Tolfenamic acid (TA) is a small molecule and nonsteroidal inflammatory drug. TA exhibited anticancer activity in preclinical studies in multiple cancer models. Its anticancer activity was first reported in pancreatic cancer cells and an animal tumor model in 2006. Since then, more than 60 articles have been published regarding TA’s anticancer activity in various cancers; however, one-third of these studies were related to pancreatic cancer. TA has been investigated for its anticancer activity. It was also explored in combination studies alongside radiation or investigational agents such as curcumin and mithramycin. It has been shown to act as a sensitizing agent to induce a response to irradiation in pancreatic cancer cells and tumor growth in mouse (orthotopic model model).
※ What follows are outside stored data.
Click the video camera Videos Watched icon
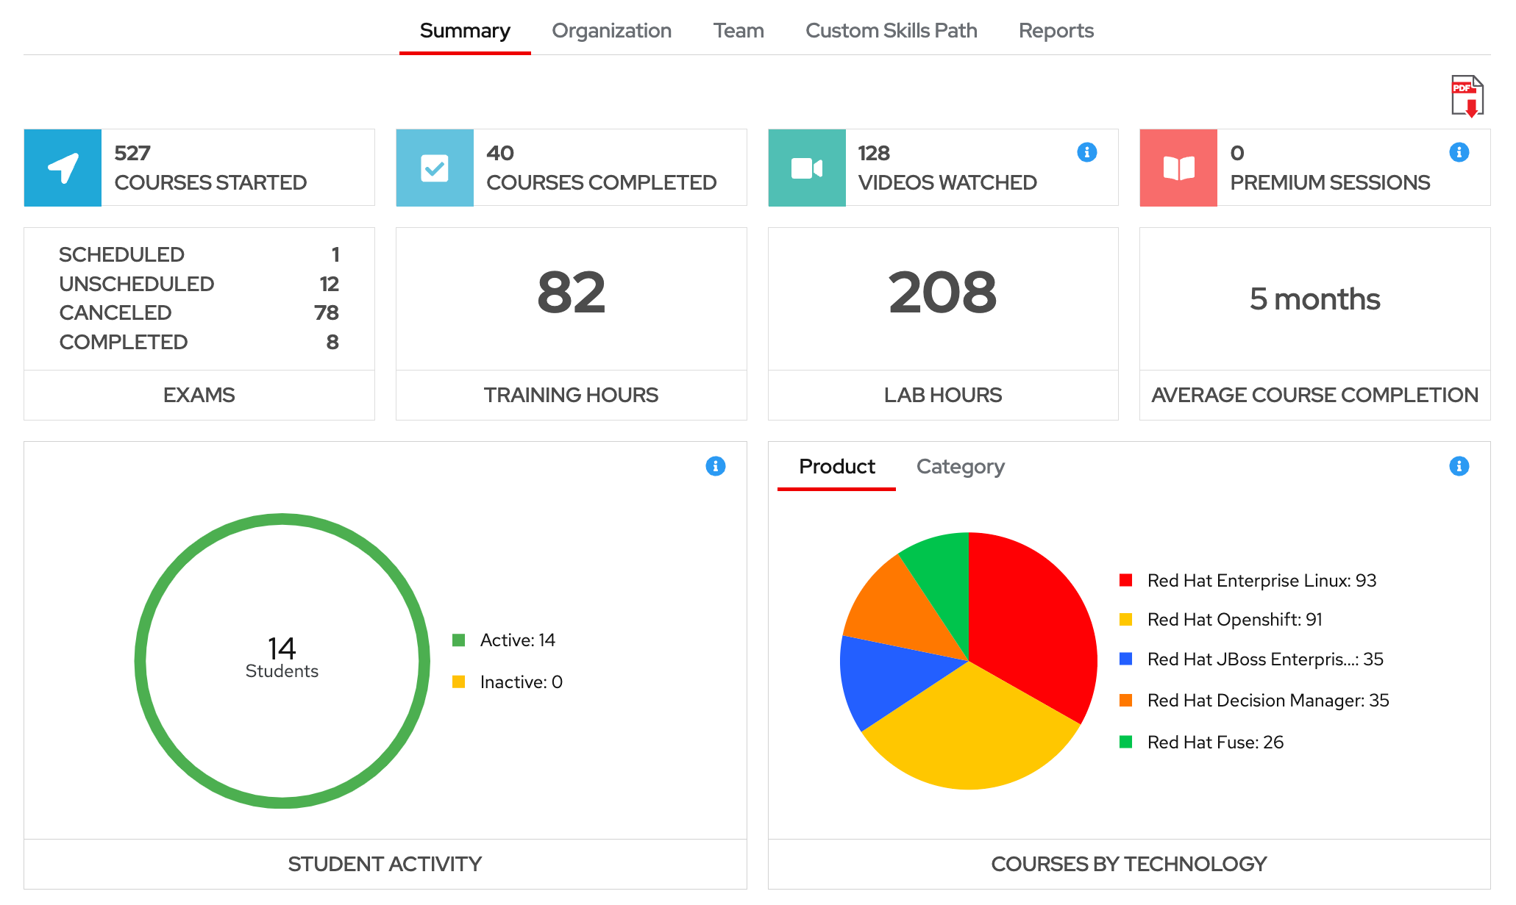(x=806, y=168)
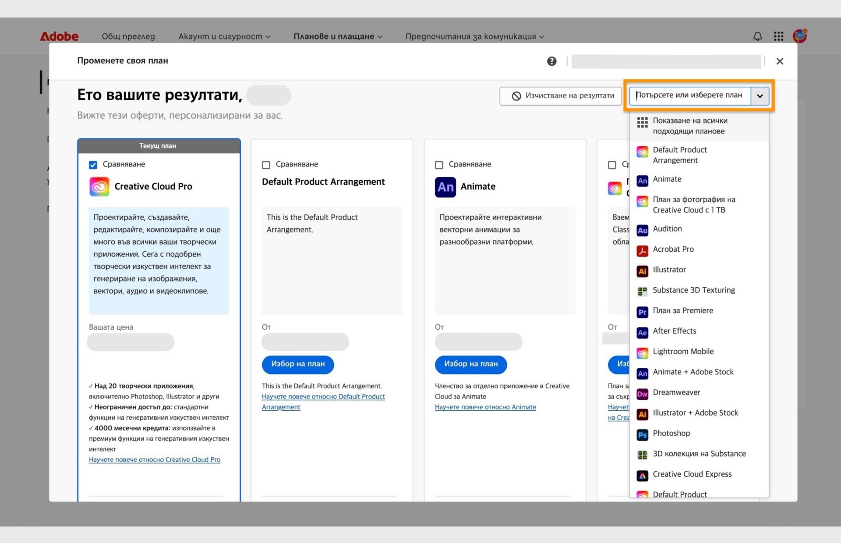Screen dimensions: 841x543
Task: Click Изчистване на резултати button
Action: point(561,95)
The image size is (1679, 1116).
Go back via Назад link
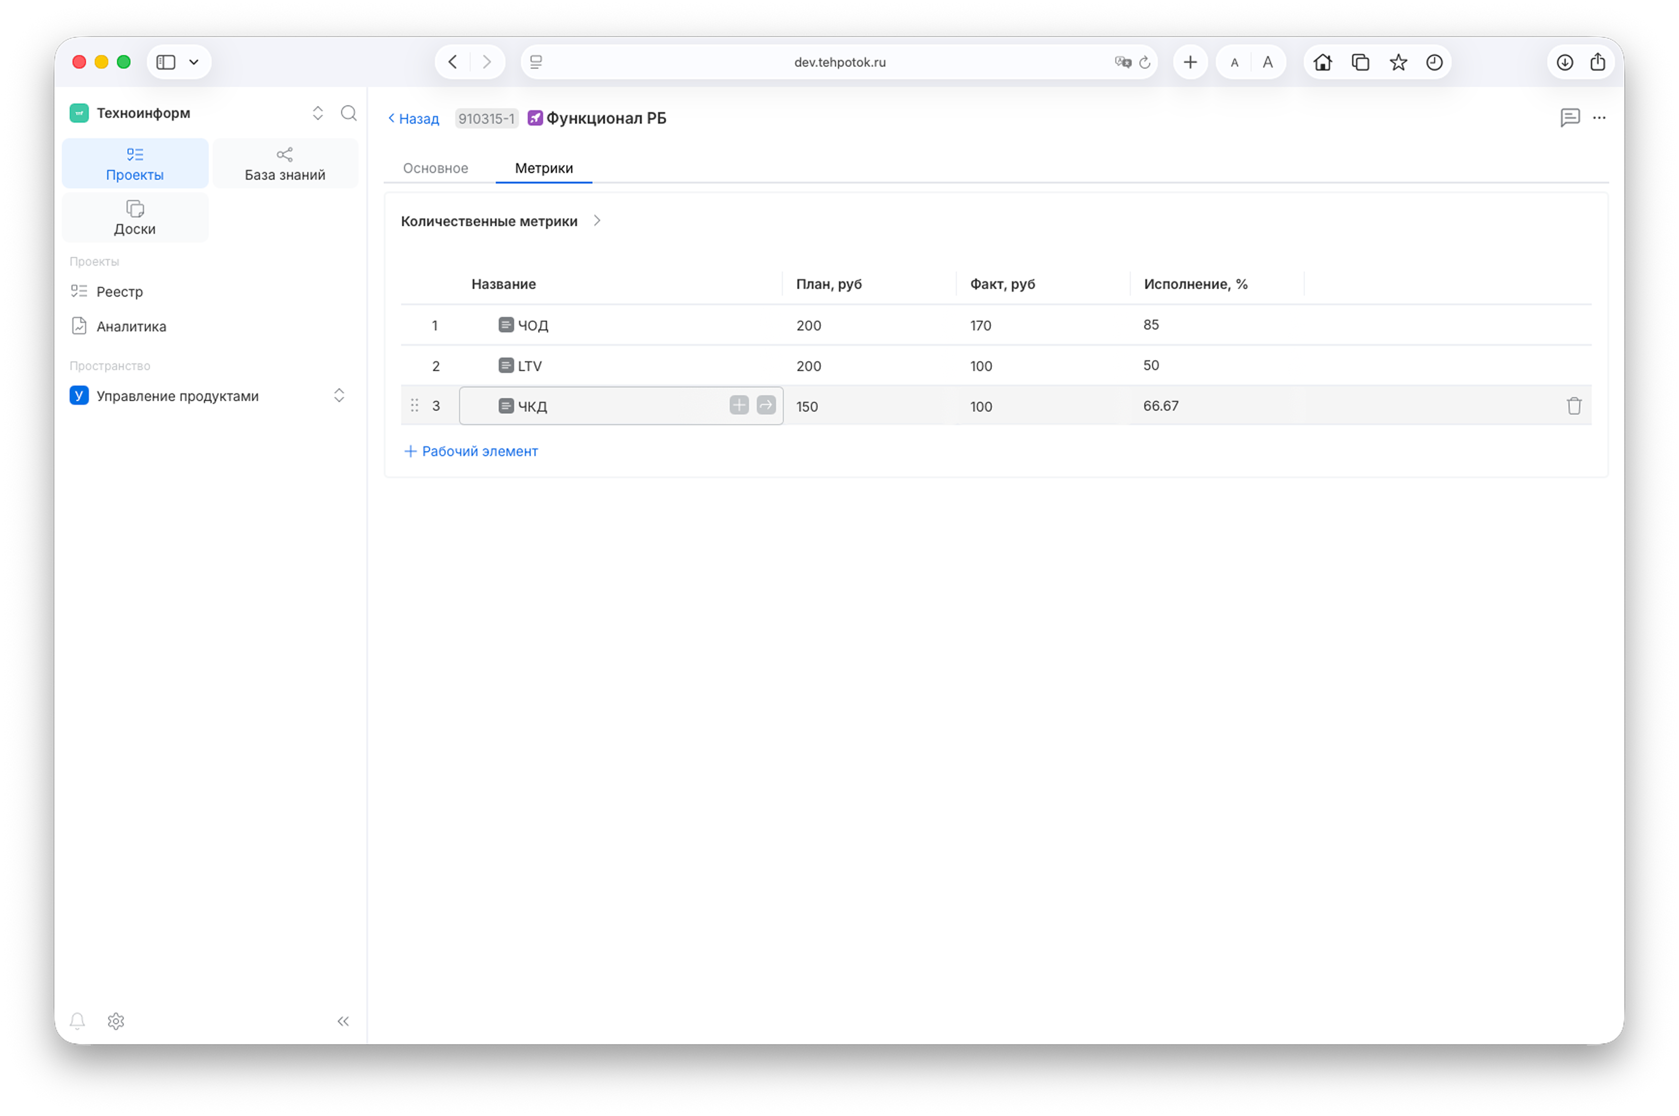coord(414,119)
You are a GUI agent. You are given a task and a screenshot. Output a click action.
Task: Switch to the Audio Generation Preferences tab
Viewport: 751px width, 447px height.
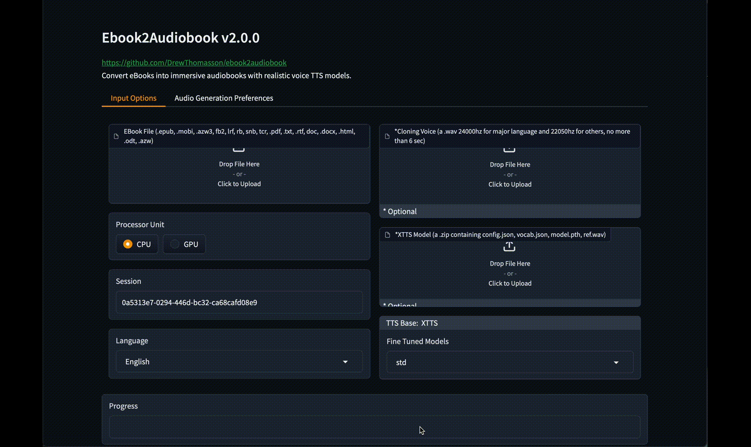tap(223, 98)
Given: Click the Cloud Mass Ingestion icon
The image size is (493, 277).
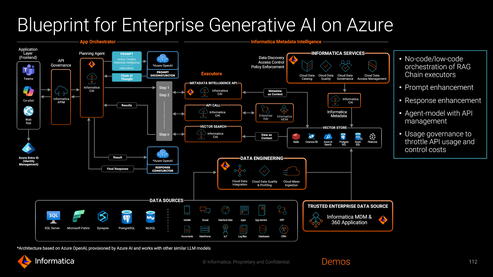Looking at the screenshot, I should pyautogui.click(x=291, y=171).
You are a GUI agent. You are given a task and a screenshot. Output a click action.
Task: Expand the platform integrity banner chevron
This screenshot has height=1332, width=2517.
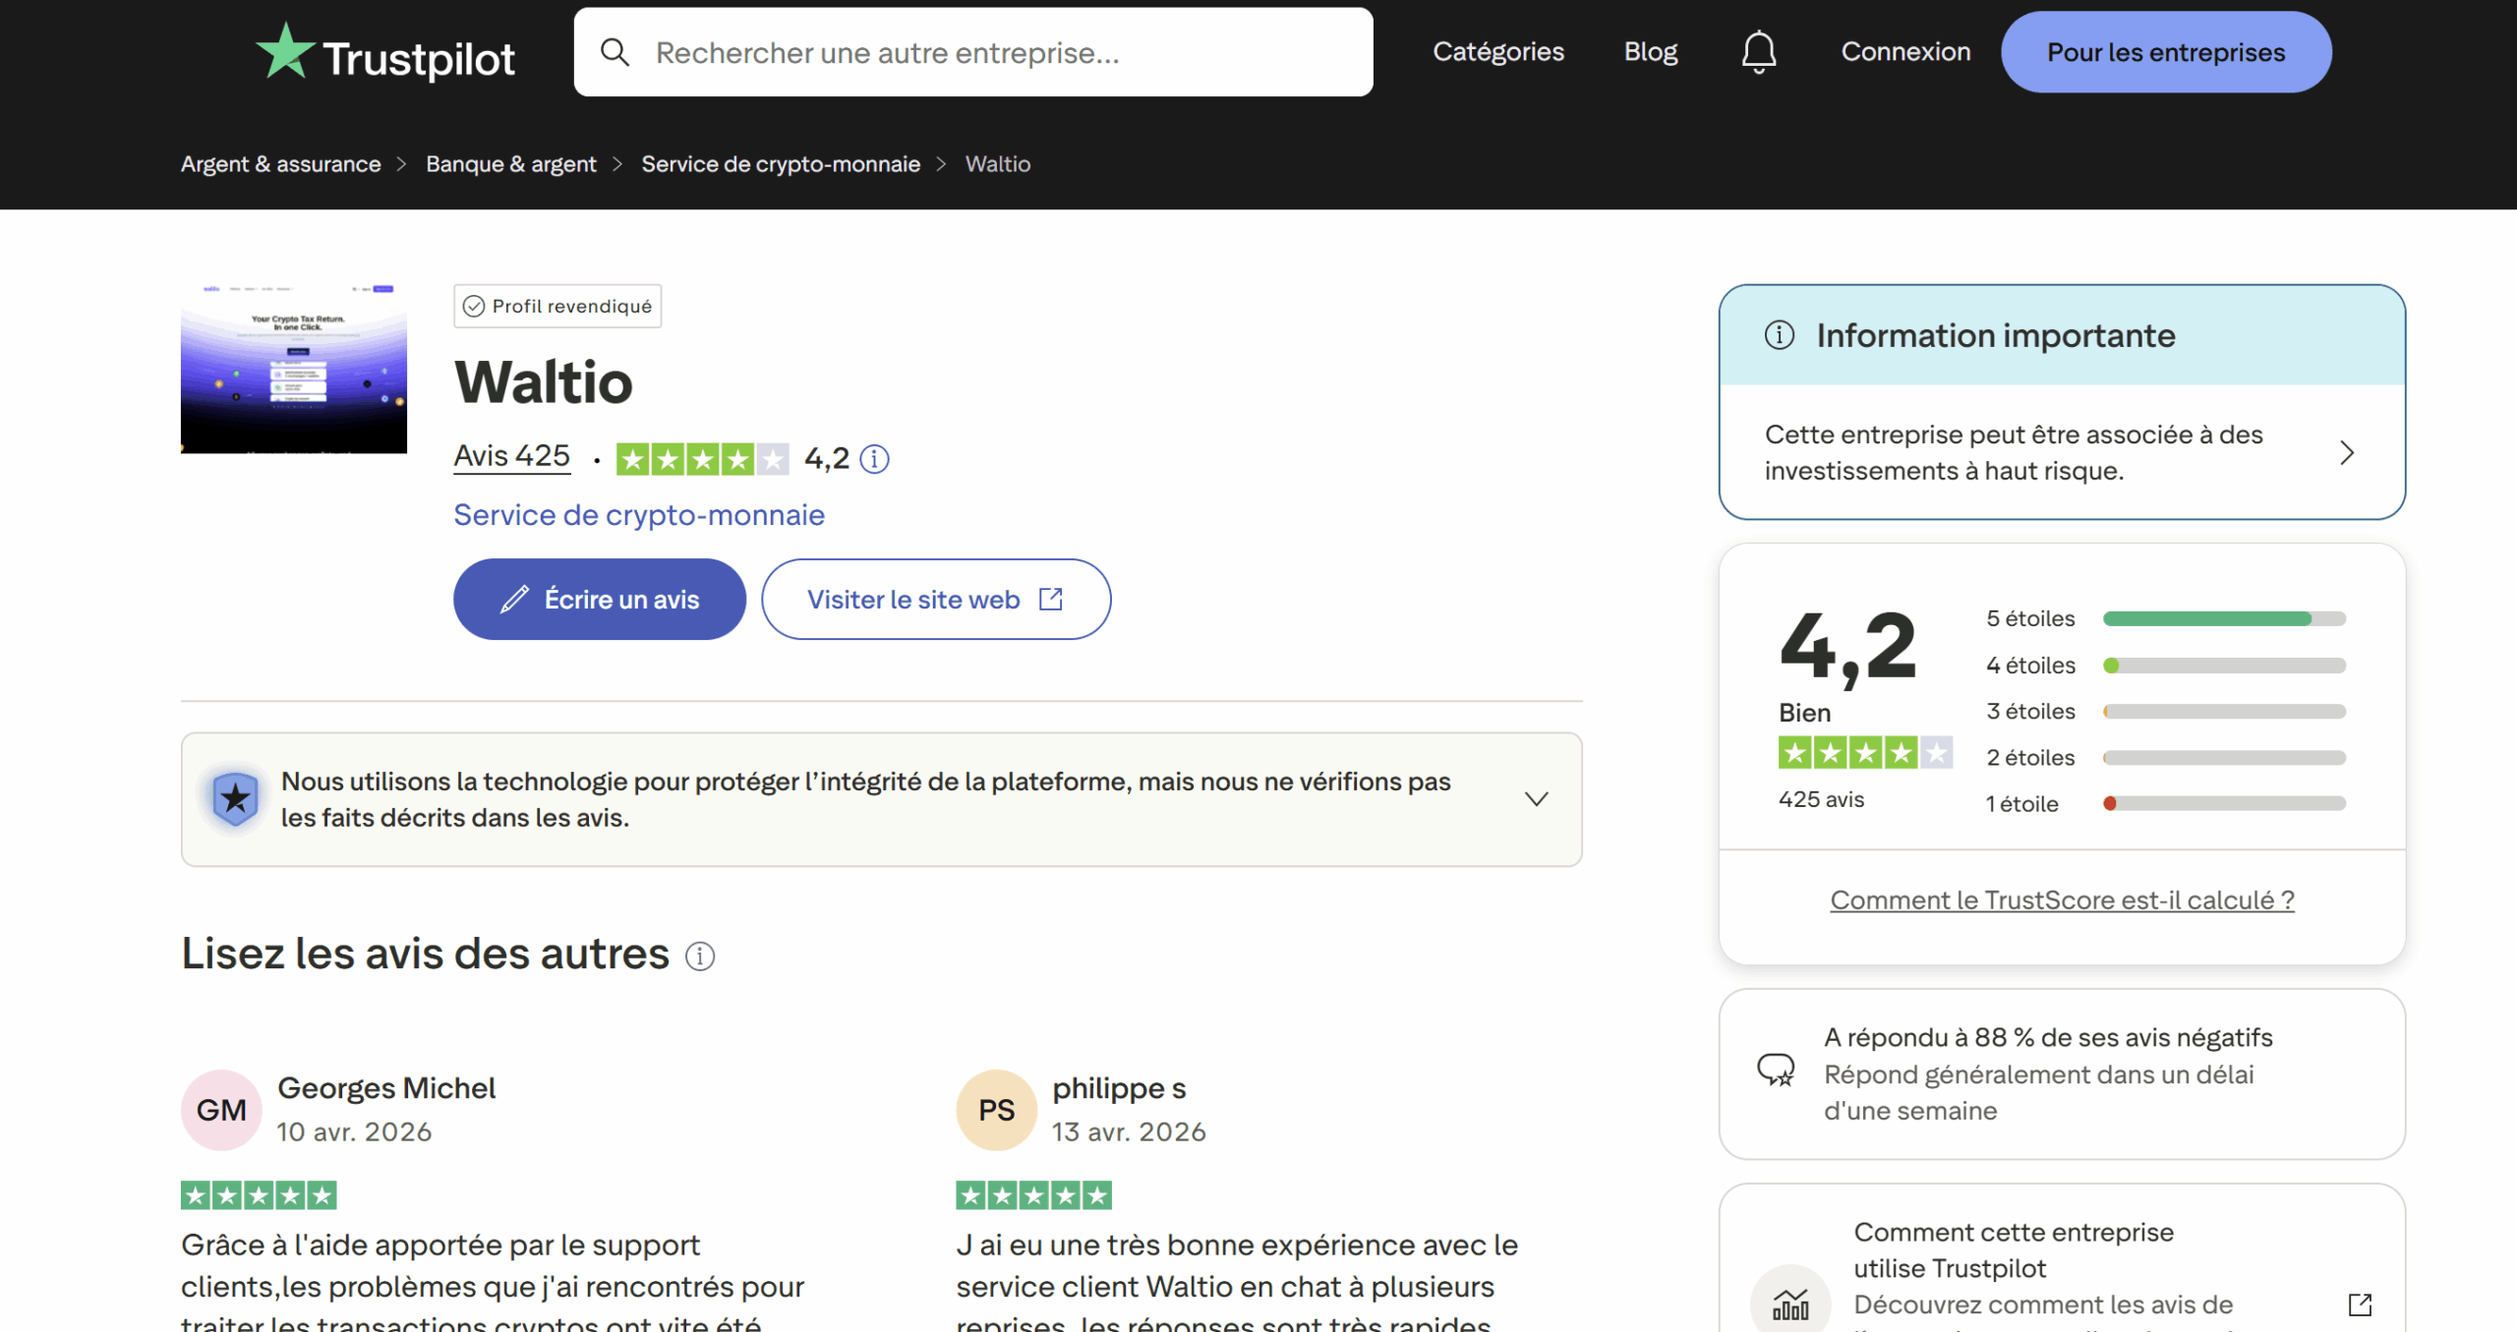click(x=1536, y=798)
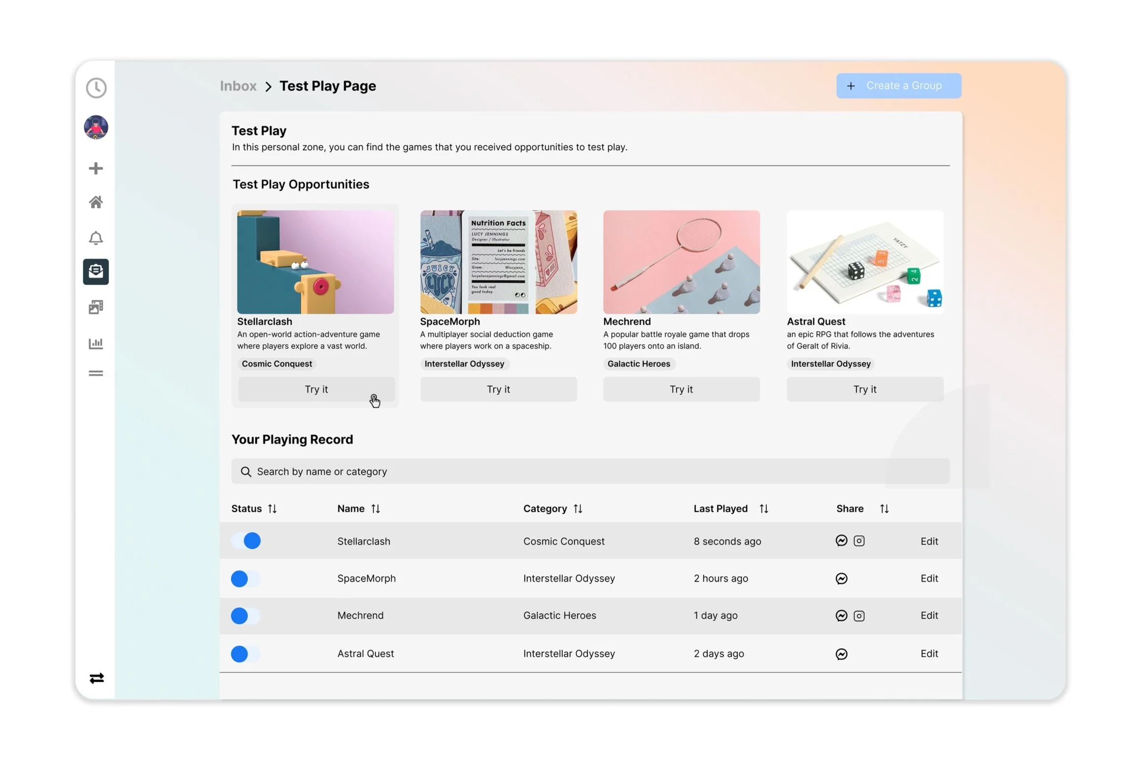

The copper complex of TA (Cu-TA) was also investigated and was found to inhibit pancreatic cancer cell growth and tumor progression effectively in mouse models at a lower dose than TA. There is ample evidence to believe that the primary target for TA’s anticancer activity is mediated through specificity protein transcription factor 1. Some studies have proposed that either TA or Cu-TA could be inhibiting the expression of survivin, an antiapoptotic protein responsible for anticancer efficacy as a single agent or in combination. Microarray analysis using three pancreatic cancer cell lines demonstrated that TA modulates the pathways and networks that are mostly associated in cancer cell growth and progression, which further supports its use as an anticancer agent in pancreatic cancer. Overall, there is a large body of evidence supporting the efficacy of TA in cancer treatment in preclinical models with strong data using pancreatic cancer cells and mouse tumor models.